# Rugby World Cup



## Jon von der Heyden (Sep 9, 2011)

Exciting! 

Well done NZ, good game today.  Perhaps this will be your cup. 

Good luck tomorrow England.  Still, I hope Argentina gives you a run for your money.


----------



## RoryA (Sep 9, 2011)

Come on Australia (as that's who  I will be betting on)!!


----------



## WaterGypsy (Sep 9, 2011)

Come on Ireland - we know you were giving the others a false sense of security in the warm up games 

I hope


----------



## Jon von der Heyden (Sep 9, 2011)

You're wasting your money Rory.  South Africa will win it again.  I've already fixed it.


----------



## SydneyGeek (Sep 11, 2011)

Australia hit their straps in the second half against Italy but the scrum got shown up again near the end. 
Ireland will be a tough game on Saturday -- they often push Australia hard. Still, I like what I see from the Wobblies. At least a semi, then anything could happen. 

Denis


----------



## RoryA (Sep 11, 2011)

Jon von der Heyden said:


> You're wasting your money Rory.  South Africa will win it again.  I've already fixed it.

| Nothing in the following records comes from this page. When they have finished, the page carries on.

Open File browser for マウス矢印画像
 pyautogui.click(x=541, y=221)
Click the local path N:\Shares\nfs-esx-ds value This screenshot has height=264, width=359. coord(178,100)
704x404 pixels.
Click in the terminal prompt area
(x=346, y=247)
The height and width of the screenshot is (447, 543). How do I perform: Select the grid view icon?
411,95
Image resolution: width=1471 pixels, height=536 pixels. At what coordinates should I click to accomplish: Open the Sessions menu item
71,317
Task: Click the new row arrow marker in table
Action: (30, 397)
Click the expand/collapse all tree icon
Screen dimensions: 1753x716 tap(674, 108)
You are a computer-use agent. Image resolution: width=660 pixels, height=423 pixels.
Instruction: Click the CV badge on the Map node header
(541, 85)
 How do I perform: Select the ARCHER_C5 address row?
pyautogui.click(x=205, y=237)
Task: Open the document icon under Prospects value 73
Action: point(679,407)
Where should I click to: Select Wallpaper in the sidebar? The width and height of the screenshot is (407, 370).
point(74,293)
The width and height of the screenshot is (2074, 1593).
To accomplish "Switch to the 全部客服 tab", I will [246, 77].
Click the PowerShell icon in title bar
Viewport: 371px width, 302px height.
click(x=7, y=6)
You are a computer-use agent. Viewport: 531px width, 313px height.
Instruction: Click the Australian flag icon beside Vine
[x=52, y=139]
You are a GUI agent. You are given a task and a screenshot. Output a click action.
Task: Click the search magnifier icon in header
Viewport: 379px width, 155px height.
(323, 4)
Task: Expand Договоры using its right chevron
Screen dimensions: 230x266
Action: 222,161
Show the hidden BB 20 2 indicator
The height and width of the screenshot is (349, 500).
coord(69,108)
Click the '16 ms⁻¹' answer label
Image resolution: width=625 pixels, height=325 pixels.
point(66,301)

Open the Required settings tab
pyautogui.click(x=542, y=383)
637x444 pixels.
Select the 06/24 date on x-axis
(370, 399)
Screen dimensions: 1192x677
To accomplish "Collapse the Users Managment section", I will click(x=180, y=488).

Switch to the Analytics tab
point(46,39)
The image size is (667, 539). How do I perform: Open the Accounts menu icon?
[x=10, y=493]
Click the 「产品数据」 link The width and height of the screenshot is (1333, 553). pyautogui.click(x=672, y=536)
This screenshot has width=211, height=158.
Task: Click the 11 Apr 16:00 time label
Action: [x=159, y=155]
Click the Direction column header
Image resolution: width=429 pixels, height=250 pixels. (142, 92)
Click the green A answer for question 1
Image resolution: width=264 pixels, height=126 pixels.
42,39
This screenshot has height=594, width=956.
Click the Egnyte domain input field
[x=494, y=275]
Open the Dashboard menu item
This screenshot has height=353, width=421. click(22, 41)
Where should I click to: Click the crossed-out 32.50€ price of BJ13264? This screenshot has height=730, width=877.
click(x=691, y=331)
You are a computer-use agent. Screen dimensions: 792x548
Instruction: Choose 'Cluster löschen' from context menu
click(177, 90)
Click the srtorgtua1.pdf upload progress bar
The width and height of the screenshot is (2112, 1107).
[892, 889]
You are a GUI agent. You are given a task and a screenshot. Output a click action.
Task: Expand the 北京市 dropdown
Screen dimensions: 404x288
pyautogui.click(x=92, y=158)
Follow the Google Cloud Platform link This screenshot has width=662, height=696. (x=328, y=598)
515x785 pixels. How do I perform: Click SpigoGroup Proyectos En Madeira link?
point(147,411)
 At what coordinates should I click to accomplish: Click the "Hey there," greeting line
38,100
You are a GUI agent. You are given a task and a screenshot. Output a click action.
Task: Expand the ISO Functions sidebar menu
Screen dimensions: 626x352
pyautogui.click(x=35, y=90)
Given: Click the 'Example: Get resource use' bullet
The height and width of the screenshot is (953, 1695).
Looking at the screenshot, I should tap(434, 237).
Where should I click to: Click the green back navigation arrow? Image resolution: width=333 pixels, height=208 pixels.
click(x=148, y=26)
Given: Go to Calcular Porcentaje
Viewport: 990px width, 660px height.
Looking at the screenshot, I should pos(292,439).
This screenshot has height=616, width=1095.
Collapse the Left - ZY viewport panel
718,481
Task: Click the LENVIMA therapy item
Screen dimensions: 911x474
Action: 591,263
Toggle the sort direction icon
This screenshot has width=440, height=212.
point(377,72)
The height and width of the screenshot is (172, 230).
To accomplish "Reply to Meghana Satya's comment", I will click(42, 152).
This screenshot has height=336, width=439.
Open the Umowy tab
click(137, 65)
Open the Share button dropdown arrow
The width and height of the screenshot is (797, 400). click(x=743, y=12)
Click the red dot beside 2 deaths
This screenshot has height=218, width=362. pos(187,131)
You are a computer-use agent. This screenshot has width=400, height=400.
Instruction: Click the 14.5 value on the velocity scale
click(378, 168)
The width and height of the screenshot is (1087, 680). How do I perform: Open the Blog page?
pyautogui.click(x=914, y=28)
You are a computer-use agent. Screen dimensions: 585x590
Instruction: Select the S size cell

Not unless you can fix Botha and Matfield...

And of course nobody has ever won it after losing a pool match.


----------



## RoryA (Sep 11, 2011)

Typical Wales.


----------



## Jon von der Heyden (Sep 11, 2011)

Typical England


----------



## RoryA (Sep 11, 2011)

Agreed. Luckily I don't support them!


----------



## RoryA (Sep 11, 2011)

Can't believe SA are only 7-1 for the tournament: ridiculously short.


----------



## Michael M (Sep 11, 2011)

Go the Wallabies........but I'm willing to bet they implode on their own negativity again !!!


----------



## Michael M (Sep 11, 2011)

Oh and BTW.......Sam Stosur has won the US Open
Go girl.....a great Aussie ambassador !!!


----------